Um aspecto que frequentemente esquecemos é o grau de humilhação e rejeição que o Servo enfrentou. Ele foi "desprezado" (נִבְזֶה, "nivzeh") e "rejeitado" (חֲדַל אִישִׁים, "chadal ishim") pelos homens. Essa rejeição implica que Ele não era considerado digno ou valioso aos olhos do mundo, o que é enfatizado pela expressão de que "não havia beleza ou majestade que atraísse a nossa atenção" (Isaías 53:2). O Servo foi visto como comum e sem importância, o que ressalta o contraste entre a aparência exterior e o significado espiritual profundo de Sua missão.
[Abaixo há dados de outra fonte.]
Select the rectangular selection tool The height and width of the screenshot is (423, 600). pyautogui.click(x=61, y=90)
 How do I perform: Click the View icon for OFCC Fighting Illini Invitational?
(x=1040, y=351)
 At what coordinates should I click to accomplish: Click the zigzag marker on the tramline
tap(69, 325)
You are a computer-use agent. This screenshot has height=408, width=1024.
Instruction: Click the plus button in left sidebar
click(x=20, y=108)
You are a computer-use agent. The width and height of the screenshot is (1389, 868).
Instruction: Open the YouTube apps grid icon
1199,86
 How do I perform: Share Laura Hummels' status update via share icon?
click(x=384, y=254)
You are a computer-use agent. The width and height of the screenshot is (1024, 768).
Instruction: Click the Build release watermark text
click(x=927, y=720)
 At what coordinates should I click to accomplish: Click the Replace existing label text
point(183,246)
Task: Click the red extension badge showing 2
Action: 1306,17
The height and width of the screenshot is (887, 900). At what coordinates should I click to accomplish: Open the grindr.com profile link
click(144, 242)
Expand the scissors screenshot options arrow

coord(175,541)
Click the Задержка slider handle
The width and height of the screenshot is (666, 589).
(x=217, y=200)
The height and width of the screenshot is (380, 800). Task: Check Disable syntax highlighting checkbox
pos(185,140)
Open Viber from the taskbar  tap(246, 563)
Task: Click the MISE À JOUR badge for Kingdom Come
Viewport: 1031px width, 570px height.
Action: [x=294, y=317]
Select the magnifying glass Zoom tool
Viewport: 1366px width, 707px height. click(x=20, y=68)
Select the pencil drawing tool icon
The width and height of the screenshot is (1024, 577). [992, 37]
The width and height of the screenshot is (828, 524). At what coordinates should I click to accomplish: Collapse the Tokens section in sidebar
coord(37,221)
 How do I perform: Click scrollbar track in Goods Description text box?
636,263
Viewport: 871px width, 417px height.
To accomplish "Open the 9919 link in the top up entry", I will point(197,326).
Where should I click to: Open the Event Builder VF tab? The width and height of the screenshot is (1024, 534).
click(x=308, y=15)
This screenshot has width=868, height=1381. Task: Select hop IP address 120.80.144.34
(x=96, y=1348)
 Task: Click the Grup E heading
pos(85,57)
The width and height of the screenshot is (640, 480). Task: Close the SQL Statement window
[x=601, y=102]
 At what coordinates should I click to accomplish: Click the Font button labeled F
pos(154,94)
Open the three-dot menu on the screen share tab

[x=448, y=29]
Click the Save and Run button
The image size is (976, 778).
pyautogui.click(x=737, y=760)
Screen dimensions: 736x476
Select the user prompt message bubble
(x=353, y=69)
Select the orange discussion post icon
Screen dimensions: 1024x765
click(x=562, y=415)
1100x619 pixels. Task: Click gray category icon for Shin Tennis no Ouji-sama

Outra palavra importante em Isaías 53 é "pesha" (פֶּשַׁע), que significa "transgressões" ou "rebeliões". O texto afirma que "Ele foi traspassado por causa das nossas transgressões" (Isaías 53:5). O conceito de "pesha" envolve não apenas pecado, mas uma rebelião ativa contra Deus, o que torna o sacrifício do Servo ainda mais impressionante: Ele sofreu por aqueles que se rebelaram contra Ele.

A exegese de Isaías 53 revela que o sofrimento do Servo não foi apenas físico, mas também espiritual e voluntário. A palavra "mussar" (מוּסַר), que significa "disciplina" ou "correção", usada em Isaías 53:5, sugere que o castigo que Ele suportou tinha um propósito corretivo — trazer paz e reconciliação entre Deus e a humanidade. Esse sofrimento foi substitutivo e redentor, uma verdade central no cristianismo.

O que muitas vezes esquecemos é que o sofrimento (מַכְאוֹבוֹת, "makh'ovot") do Servo foi escolhido por Ele como um ato de amor sacrificial. Isaías 53 nos chama a lembrar não apenas da redenção que recebemos por meio de Cristo, mas também do custo profundo e doloroso que Ele pagou para nos salvar. Sua humilhação, rejeição e sofrimento foram voluntários e fazem parte do plano divino de reconciliação.